Tomosyn Is Expressed in ß-Cells and Negatively Regulates Insulin Exocytosis

Wei Zhang1, Lena Lilja2, Slavena A. Mandic2, Jesper Gromada3,4, Kamille Smidt3, Juliette Janson2, Yoshimi Takai5, Christina Bark2, Per-Olof Berggren2, and Björn Meister1

1 Department of Neuroscience, Karolinska Institutet, Stockholm, Sweden
2 The Rolf Luft Research Center for Diabetes and Endocrinology, Department of Molecular Medicine and Surgery, Karolinska University Hospital, Karolinska Institutet, Stockholm, Sweden
3 Department of Pharmacology, University of Aarhus, Aarhus, Denmark
4 Lilly Research Laboratories, Hamburg, Germany
5 Department of Molecular Biology and Biochemistry, Osaka University Medical School, Suita, Japan

Address correspondence and reprint requests to Prof. Per-Olof Berggren, The Rolf Luft Research Center for Diabetes and Endocrinology, Department of Molecular Medicine and Surgery, Karolinska University Hospital, L3, Karolinska Institutet, SE-171 76 Stockholm, Sweden. E-mail: per-olof.berggren{at}ki.se

Abbreviations: GFP, green fluorescent protein; hGH, human growth hormone; Munc-18, mammalian homolog of the Caenorhabditis elegans unc-18 gene; siRNA, small interfering RNA; SNAP-25, synaptosomal-associated protein of 25 kDa; SNARE, soluble N-ethylmaleimide–sensitive factor attachment protein receptor

Tomosyn, a syntaxin-binding protein, is capable of dissociating mammalian homolog of the Caenorhabditis elegans unc-18 gene from syntaxin and is involved in the regulation of exocytosis. We have investigated the expression, cellular localization, and functional role of tomosyn in pancreatic ß-cells. Western blotting revealed a 130-kDa protein corresponding to tomosyn in insulin-secreting ß-cell lines. RT-PCR amplification showed that b-, m-, and s-tomosyn isoform mRNAs are expressed in ß-cell lines and rat pancreatic islets.
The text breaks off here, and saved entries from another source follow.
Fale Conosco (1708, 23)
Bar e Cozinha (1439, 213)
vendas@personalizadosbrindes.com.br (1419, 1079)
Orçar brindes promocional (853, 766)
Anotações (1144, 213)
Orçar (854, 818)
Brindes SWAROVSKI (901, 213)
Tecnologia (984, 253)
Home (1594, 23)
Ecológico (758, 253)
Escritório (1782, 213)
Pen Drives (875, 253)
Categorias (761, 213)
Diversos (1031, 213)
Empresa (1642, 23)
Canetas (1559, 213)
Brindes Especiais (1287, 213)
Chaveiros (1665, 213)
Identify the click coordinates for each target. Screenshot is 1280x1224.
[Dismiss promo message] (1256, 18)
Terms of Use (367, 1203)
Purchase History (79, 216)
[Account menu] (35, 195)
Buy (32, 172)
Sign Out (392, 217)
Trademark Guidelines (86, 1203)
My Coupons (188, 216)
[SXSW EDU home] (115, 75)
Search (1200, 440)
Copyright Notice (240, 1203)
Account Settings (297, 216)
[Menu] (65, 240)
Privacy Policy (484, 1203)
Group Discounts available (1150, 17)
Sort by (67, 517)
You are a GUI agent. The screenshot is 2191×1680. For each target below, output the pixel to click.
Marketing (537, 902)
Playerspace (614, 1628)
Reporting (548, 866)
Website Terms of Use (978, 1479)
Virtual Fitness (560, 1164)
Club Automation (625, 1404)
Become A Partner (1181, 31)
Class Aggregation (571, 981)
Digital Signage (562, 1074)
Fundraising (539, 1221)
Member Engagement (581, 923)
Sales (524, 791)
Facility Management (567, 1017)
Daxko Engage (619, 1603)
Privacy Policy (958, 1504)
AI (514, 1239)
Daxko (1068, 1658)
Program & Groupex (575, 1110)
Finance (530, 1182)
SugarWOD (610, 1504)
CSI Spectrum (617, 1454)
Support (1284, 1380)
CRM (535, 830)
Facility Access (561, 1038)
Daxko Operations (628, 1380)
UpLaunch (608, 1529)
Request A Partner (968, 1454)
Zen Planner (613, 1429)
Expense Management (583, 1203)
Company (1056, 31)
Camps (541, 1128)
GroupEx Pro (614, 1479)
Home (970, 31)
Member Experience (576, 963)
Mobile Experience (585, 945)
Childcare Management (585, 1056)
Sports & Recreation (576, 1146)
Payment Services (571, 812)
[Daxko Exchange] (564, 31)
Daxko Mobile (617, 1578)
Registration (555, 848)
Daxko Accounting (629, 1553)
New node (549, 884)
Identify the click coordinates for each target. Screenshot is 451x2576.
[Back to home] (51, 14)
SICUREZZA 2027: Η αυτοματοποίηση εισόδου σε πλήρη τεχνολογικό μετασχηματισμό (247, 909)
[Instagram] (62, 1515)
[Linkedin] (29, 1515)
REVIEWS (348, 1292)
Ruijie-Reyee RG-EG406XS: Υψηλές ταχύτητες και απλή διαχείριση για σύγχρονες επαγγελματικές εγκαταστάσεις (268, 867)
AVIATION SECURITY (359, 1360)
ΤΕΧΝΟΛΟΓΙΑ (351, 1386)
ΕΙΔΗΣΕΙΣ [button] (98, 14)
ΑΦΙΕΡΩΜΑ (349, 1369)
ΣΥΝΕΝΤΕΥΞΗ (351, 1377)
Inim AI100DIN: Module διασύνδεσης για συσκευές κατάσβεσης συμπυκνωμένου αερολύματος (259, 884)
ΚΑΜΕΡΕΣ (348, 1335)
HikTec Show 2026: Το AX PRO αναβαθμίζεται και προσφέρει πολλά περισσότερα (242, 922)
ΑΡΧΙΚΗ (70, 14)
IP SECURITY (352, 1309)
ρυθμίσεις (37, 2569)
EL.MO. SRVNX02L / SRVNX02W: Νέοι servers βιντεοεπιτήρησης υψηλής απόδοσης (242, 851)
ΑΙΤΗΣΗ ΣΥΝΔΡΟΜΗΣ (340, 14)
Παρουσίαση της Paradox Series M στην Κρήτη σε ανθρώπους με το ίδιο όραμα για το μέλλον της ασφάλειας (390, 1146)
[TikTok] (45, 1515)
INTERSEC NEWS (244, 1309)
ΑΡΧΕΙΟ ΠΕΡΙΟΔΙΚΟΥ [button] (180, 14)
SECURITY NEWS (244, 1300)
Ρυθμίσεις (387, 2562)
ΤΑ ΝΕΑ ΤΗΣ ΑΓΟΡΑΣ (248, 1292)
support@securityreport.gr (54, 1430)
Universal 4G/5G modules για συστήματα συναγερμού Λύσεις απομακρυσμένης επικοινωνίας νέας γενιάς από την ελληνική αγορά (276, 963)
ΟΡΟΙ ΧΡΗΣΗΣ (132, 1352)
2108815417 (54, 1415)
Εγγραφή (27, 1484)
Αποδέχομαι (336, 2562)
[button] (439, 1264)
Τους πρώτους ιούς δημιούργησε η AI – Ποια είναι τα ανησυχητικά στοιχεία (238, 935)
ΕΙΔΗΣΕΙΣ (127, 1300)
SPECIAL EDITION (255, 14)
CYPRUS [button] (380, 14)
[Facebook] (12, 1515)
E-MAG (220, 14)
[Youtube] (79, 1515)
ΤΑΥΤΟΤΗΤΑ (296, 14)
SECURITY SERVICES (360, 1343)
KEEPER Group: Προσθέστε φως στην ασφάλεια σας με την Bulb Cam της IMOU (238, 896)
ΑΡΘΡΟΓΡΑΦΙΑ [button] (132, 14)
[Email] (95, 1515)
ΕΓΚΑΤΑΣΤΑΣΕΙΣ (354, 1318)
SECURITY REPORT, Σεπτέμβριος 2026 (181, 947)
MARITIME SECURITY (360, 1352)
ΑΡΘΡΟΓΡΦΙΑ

Immunohistochemistry revealed punctate tomosyn immunoreactivity in the cytoplasm of insulin-, glucagon-, pancreatic polypeptide–, and somatostatin-containing islet cells. Syntaxin 1 coimmunoprecipitated with tomosyn in extracts of insulin-secreting cells. Overexpression of m-tomosyn in mouse ß-cells significantly decreased exocytosis, whereas inhibition of tomosyn expression by small interfering RNA increased exocytosis. Hence, in the pancreatic ß-cell, tomosyn negatively regulates insulin exocytosis.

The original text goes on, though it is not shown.